■ Page text ■
-------------------------

# Festival Unique BBQ ideas



## buckscent

What are some items that can have a BBQ twist to them?  Such as BBQ nacho's we do.  I would think that having something different will get you into more festivals easier or at least have something different


----------



## fpnmf

ABTs!

  Craig


----------



## jirodriguez

Smoked turkey drumsticks are always a hit.... and they are cheap to buy!

Moink balls would be kind of fun as well.


----------



## roller

Wings


----------



## les3176

I bet smoked pizza would be a hit!!


----------



## SmokinAl

All of the above!


----------



## lexoutlaw

try pulled pork eggrolls....with a bbq sauce for dipping.......pretty awesome really....


----------



## eman

Moink balls on a stick. Pre make the moinks and intead of using tooth picks to hold the bacon use the 8 - 10" bamboo skewers . Put 3 on a skewer and leave a lil space between them. smoke em on the skewers sell 3 for whatever price you decide on. Serve w/ a small cup of sauce. Note: Make sure and soak the skewers over night.

 Can do the ABT's the same way if you make the cup type . Moinks are faster to prepare and easier to store untill cooking.


----------



## smokinstevo27

Smoked chicken salad. Most everyone enjoys a good cold chicken salad sandwich on a spring/summer day. I've perfected a recipe and people are saying I should sell it. Its definitely something I've never seen in my area. Having the smoked chicken in their gives it such a great and different taste. It would also be cheap and easily prepared in advance. Have fun at the festival.

Steve


----------



## shellbellc

Lexoutlaw said:


> try pulled pork eggrolls....with a bbq sauce for dipping.......pretty awesome really....


Actually the applebee's around here has pulled pork taco's they call them, but they use an egg roll wrapper, they fry that into a taco shape, then fill it with pulled pork and top with an asian slaw, they are really good actually, and I can't imagine how good they would be with smoked pulled pork!  I also think the turkey legs would be a hit at a festival.  They sell them down at Disney and all day long you see people walking around with these huge turkey drum sticks gnawing on them cave man style.


----------



## oldschoolbbq

Buckscent,put some raw eggs on the smoker at 2258F and cook fro 2.5hrs.,then either sell Smoked eggs or smoked Egg devils or smoked chicken salad with the Eggs smoked too or...think outside the box. Meatloaf,Pastrami,Cabbrito(Goat)very good cooked slow!


----------



## heidir

One thing I've always looked for and never found, but make on my own smoker-grill at home is smoked adobo chicken wings - better than the buffalo-wings and even tastier than the deep-fried varieties!

-------------------------

■ Provided data ■
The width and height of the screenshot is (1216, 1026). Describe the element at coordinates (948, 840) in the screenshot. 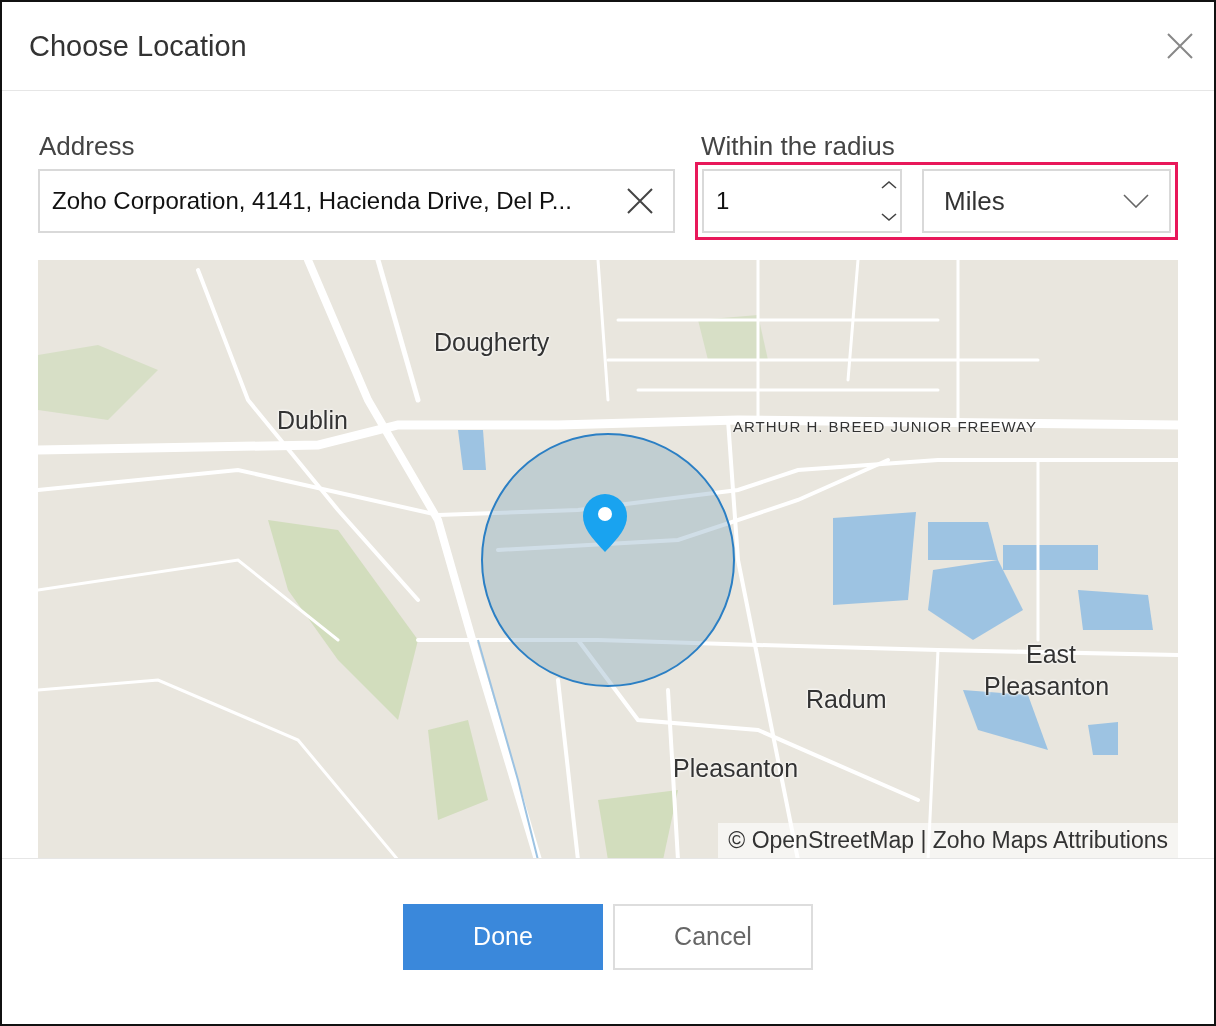

I see `map-attribution: © OpenStreetMap | Zoho Maps Attributions` at that location.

-------------------------

■ Work instructions ■
A. In the festival BBQ thread, how many moink balls go on each bamboo skewer?
B. Copy out the stretch of the festival BBQ thread from "Buckscent,put some raw" through "the deep-fried varieties!".

■ Solution set ■
A. Three.

B.
Buckscent,put some raw eggs on the smoker at 2258F and cook fro 2.5hrs.,then either sell Smoked eggs or smoked Egg devils or smoked chicken salad with the Eggs smoked too or...think outside the box. Meatloaf,Pastrami,Cabbrito(Goat)very good cooked slow!


----------



## heidir

One thing I've always looked for and never found, but make on my own smoker-grill at home is smoked adobo chicken wings - better than the buffalo-wings and even tastier than the deep-fried varieties!